Jungwissenschafter - "persönlich gefragt" (1)
JungwissenschafterInnen
Dieter N. Unrath (Redaktion) am 14. März 2003

Im Rahmen unserer Schwerpunktwoche "JungwissenschafterInnen" befragten wir vier Jungwissenschafter der Universität Wien, die den START-Preis 2001 und 2002 erhalten haben, zu ihren bisherigen Erfahrungen als Wissenschafter: Markus Arndt, Michael Jursa, Wolfgang Drexler und Wilfried Ellmeier.

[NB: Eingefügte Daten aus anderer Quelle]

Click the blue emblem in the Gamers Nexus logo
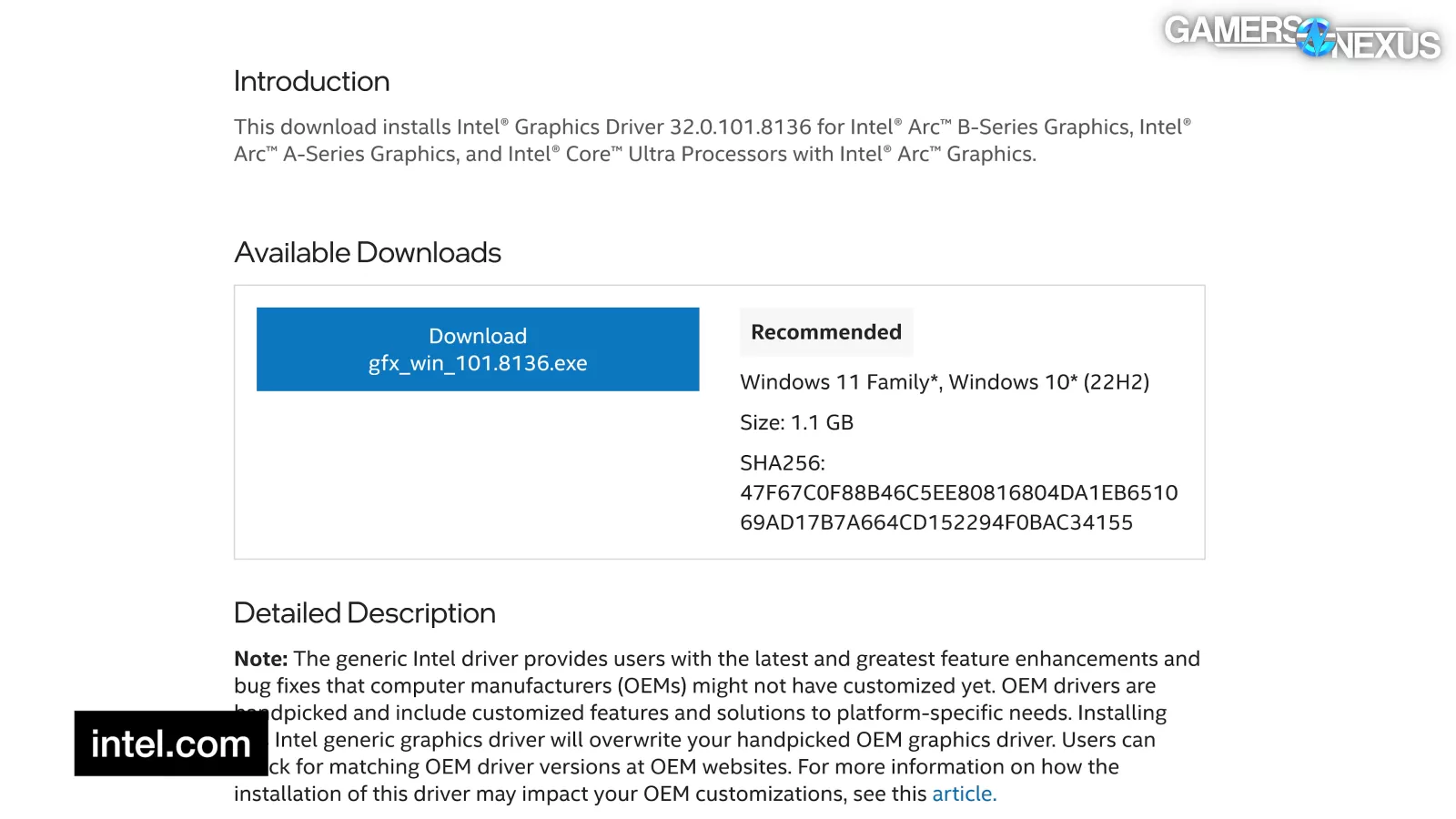1456x819 pixels. (1315, 36)
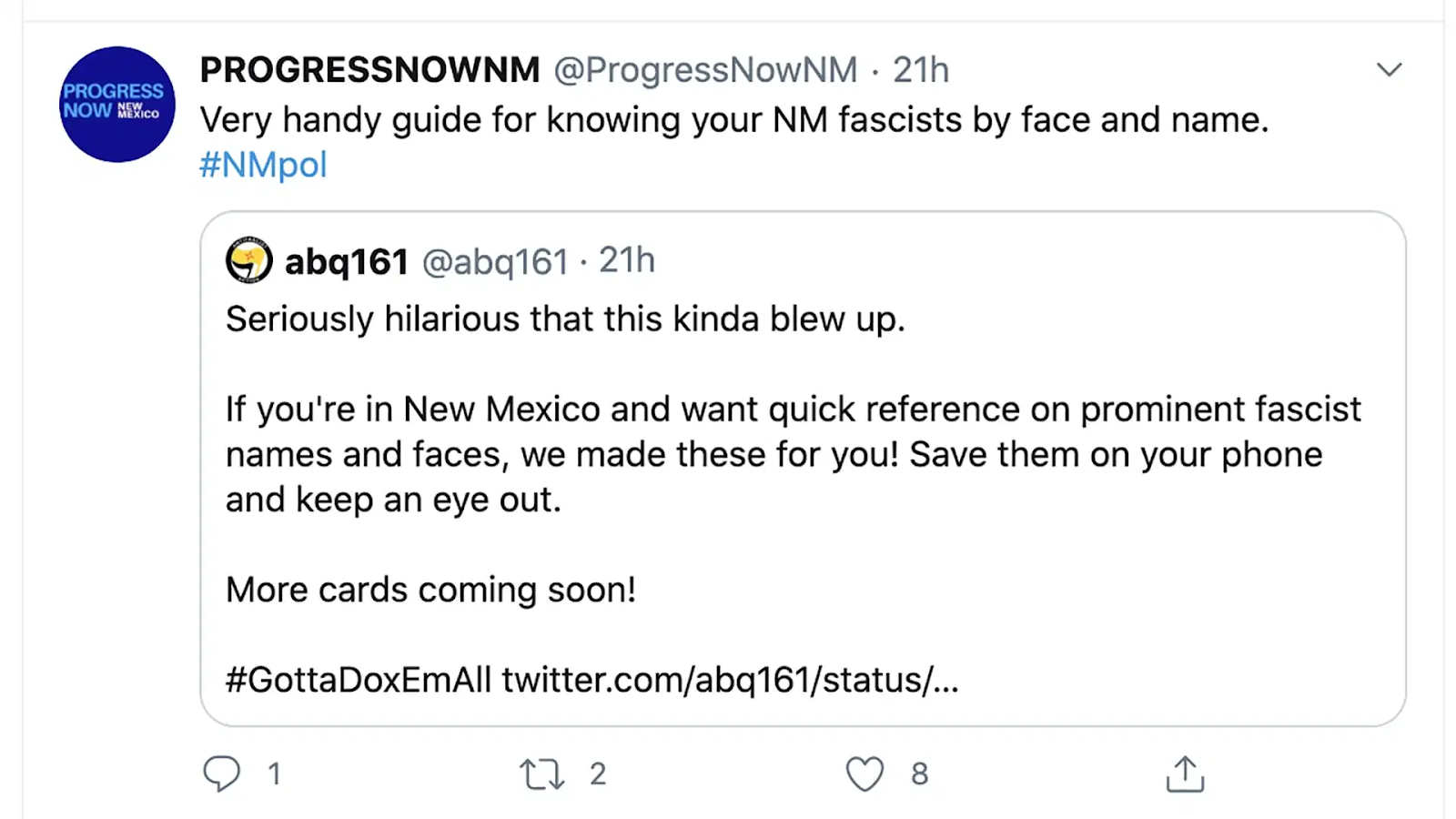
Task: Click the ProgressNow New Mexico profile avatar
Action: point(116,104)
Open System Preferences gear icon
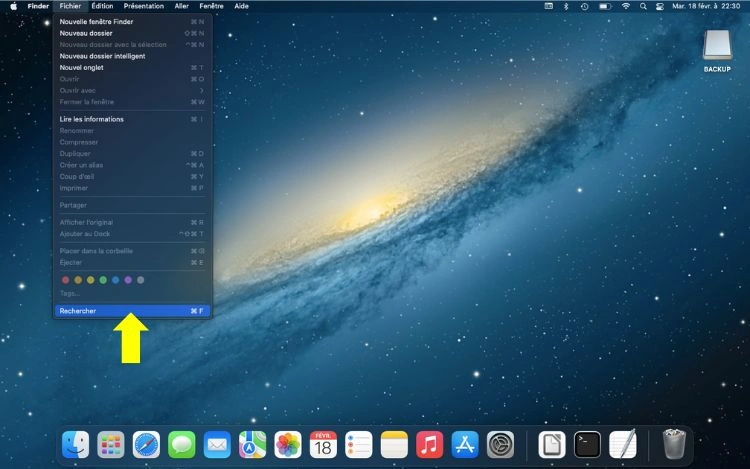Viewport: 750px width, 469px height. 500,444
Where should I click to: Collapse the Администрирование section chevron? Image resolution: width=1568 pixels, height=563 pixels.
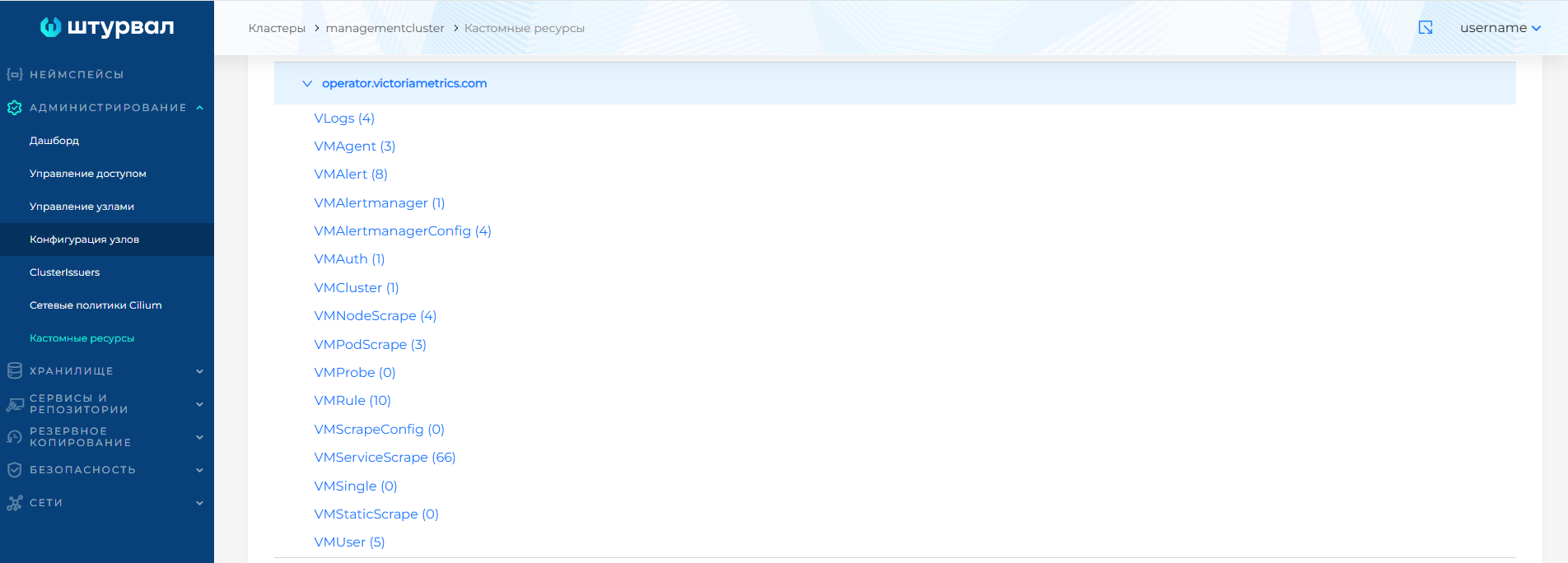click(199, 108)
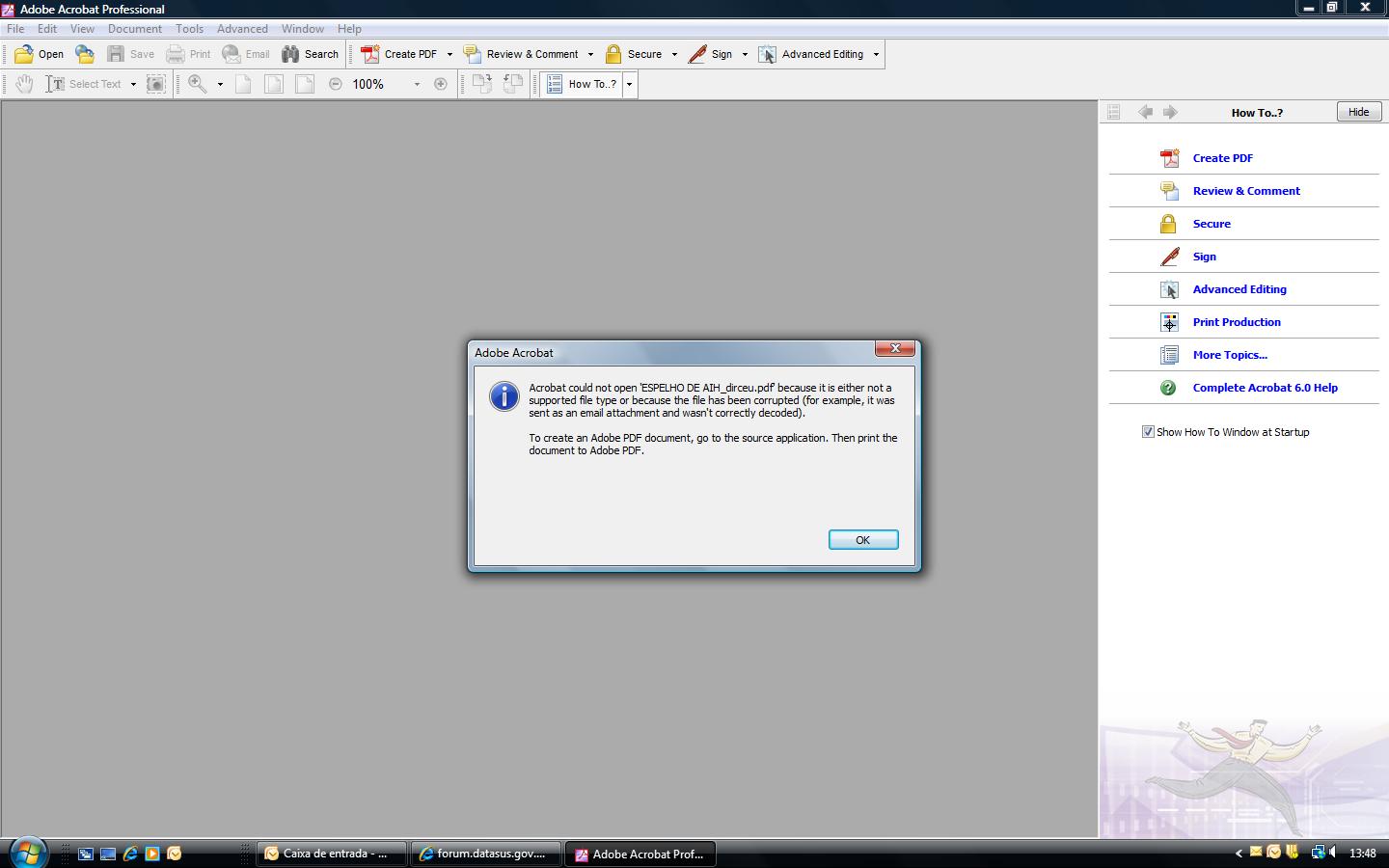Open the Review & Comment dropdown arrow
This screenshot has height=868, width=1389.
590,55
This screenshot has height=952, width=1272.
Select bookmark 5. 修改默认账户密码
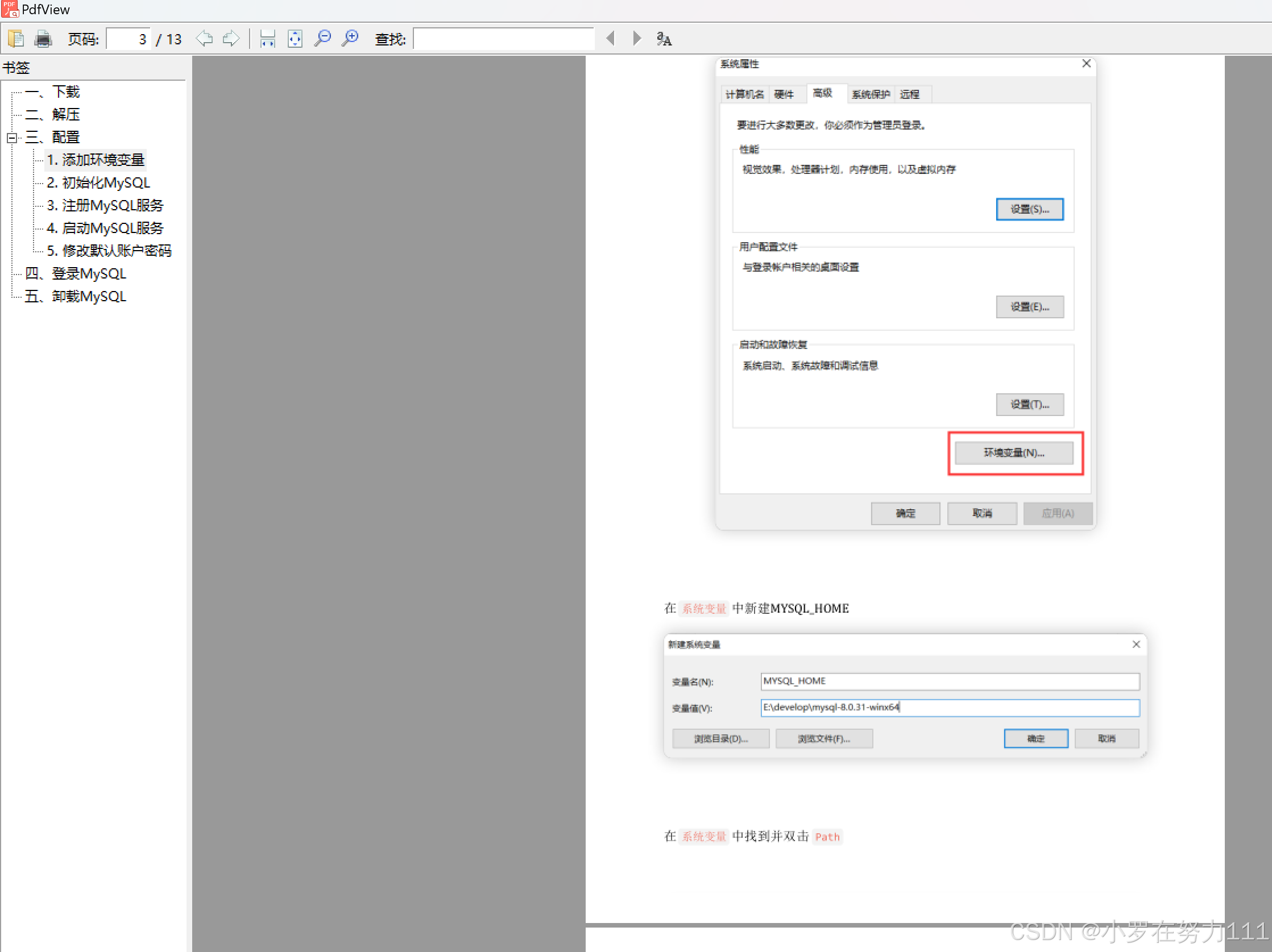[x=109, y=251]
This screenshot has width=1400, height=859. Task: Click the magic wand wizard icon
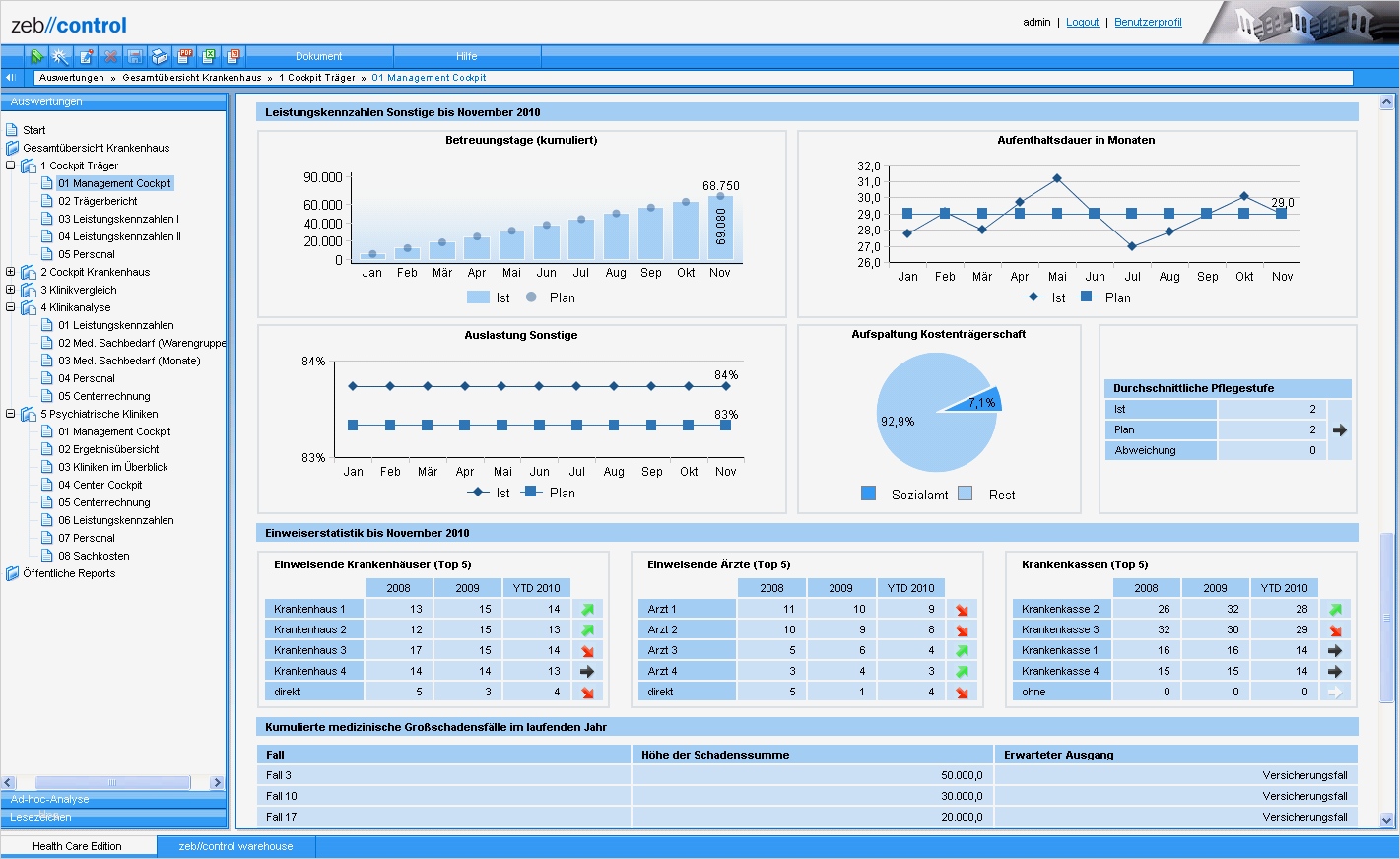click(61, 56)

DieUniversitaet.at: Wann kam es Ihnen zum erstenmal in den Sinn, in die Forschung zu gehen?
Markus Arndt: Während der letzten beiden Schuljahre. Ich hatte zwar keinen exzeptionell guten Physikunterricht, aber die Fragen, die mich heute interessieren, waren damals unter uns Schülern schon im Gespräch.
Michael Jursa: Soweit ich mich erinnere, habe ich nie ernsthaft etwas anderes in Erwägung gezogen. Unsicher war ich mir bis zum Studienbeginn nur hinsichtlich des Fachgebiets.
Wolfgang Drexler: Während meiner Diplomarbeit, durch den Spaß an meiner Arbeit!
Wilfried Ellmeier: Während meines Biochemiestudiums habe ich nicht bewusst daran gedacht, in die Forschung zu gehen. Schön langsam ist die Idee gekommen, es mit der Forschung zu 'probieren'. DieUniversitaet.at: Was fasziniert Sie konkret an Ihrer Arbeit, in Ihrem Forschungsgebiet?
Arndt: Das Gefühl etwas zu tun, was noch keiner vorher versucht hat. Das ist eine Art Abenteurertum, ein Spiel. Es gibt Phasen, in denen man durch die Wüste geht und Phasen, in denen man sich am Gipfel der Wissenschaft fühlt.
Jursa: Die Altorientalistik ist eine relativ junge Wissenschaft mit einem im Vergleich zu anderen (alt-)philologischen und historischen Disziplinen noch weitgehend unerschlossenen Forschungsgegenstand. Vor allem mein Fachgebiet, die Sozial- und Wirtschaftsgeschichte, bietet viele interessante Aspekte.
Drexler: Mit Hilfe neuerster Technologie Ideen umzusetzen, an die man glaubt. In meinem sehr multidisziplinären Forschungsbereich (Physik/Elektronik/Medizin) ist es vor allem das breite Spektrum an Fragestellungen, das breite Spektrum an gänzlich unterschiedlichen Mitarbeitern aus den verschiedensten Fächern.
Ellmeier: Sich mit den Herausforderungen der Komplexität von biologischen Systemen (in meinem Fall des Immunsystems) zu beschäftigen, die Internationalität und die Leitung eines eigenen Labors. DieUniversitaet.at: Was hat Sie dazu bewogen, Wissenschafter zu werden?
Arndt: Verwunderung war sicher der Ausgangspunkt. Es gibt natürlich auch die üblichen niederen Motive: Intellektuellendünkel, erhoffte (und ausgebliebene) Reichtümer etc.
Jursa: Neugier.
Drexler: Das Interesse, 'Neuland' zu betreten und herauszufinden was passiert, wenn man Ideen versucht umzusetzen, von denen man glaubt, dass sie etwas ändern und bewirken können.
Ellmeier: Ein prägender Faktor war sicher meine Diplomarbeitszeit, die ich am Institut für Molekulare Pathologie (IMP) in Wien verbracht habe. Dort habe ich gesehen, wie 'spannend und aufregend' Wissenschaft ist. (du)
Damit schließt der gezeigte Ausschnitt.